Journal of Adhesion, Vol.82, No.9, 887-902, 2006
Direct correlation between adhesion promotion and coupling reaction at immiscible polymer-polymer interfaces
Hugh Brown has shown that interfacial entanglements govern adhesion between two polymers. We demonstrate this for three systems by adding interfacial chains via chemical coupling. The adhesion between polypropylene (PP)/amorphous polyamide (aPA) was reinforced by the coupling reaction of maleic anhydride grafted PP (PP-g-MA) and the primary amine groups on aPA; huge increases in adhesion were observed. A good correlation between critical fracture toughness, G(c), and PP-g-MA concentration squared follows Brown's crazing mechanism. For a polystyrene (PS)/aPA interface reinforced by the coupling reaction of poly (styrene-r-maleic anhydride) (PS-r-MA)/aPA only modest adhesion increases in G(c) were observed through the whole PS-r-MA concentration range.
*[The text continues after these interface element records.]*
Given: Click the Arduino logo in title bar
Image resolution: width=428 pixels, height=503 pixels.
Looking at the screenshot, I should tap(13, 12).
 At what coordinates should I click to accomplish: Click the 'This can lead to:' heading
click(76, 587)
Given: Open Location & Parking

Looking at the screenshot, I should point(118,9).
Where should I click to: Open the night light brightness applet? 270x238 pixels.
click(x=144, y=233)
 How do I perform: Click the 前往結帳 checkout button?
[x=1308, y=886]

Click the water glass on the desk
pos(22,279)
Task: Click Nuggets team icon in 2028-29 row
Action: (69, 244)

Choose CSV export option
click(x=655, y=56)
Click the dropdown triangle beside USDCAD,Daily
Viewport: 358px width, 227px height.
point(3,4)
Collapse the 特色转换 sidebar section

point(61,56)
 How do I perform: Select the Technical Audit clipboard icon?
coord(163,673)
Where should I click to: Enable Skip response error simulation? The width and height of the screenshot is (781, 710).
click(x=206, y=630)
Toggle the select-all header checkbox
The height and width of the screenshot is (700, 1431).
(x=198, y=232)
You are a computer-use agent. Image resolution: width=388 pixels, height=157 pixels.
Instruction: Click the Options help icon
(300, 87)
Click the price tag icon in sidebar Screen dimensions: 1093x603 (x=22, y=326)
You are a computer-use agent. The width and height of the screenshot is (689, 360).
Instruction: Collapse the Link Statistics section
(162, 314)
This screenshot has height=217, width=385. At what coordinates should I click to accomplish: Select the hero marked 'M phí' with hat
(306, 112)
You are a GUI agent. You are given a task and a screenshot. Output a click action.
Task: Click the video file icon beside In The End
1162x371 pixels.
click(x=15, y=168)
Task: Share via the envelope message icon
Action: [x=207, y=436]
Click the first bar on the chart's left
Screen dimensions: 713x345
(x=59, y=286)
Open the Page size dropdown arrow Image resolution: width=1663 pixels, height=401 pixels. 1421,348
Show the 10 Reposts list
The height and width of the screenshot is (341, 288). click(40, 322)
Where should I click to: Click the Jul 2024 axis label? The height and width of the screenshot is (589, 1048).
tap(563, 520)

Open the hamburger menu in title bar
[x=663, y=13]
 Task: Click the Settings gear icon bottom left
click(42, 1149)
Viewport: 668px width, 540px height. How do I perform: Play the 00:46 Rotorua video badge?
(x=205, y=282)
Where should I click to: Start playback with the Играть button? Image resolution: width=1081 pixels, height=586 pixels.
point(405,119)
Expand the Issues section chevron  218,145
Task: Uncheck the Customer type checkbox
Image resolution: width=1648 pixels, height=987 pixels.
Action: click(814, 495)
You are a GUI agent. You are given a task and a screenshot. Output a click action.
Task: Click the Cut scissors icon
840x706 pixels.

This different behavior of G(c) vs. functional polymer concentration is believed to be caused by segregation of the formed graft copolymers at the interface. The relationship between G(c) and the extent of coupling was studied quantitatively with a model PS/PMMA system. The interface was reinforced by the coupling reaction of 0 - 10% PS-NH2/PMMA- anh. G(c) was measured with the asymmetric dual cantilever beam test (ADCB) and the amount of copolymer formed at the interface was determined by a fluorescence labeling technique. G(c) is low and is linear in block copolymer interfacial coverage (Sigma), indicating a chain scission mechanism. Reasonable agreement was achieved between experiment and theoretical prediction based on the energy to break C - C bonds.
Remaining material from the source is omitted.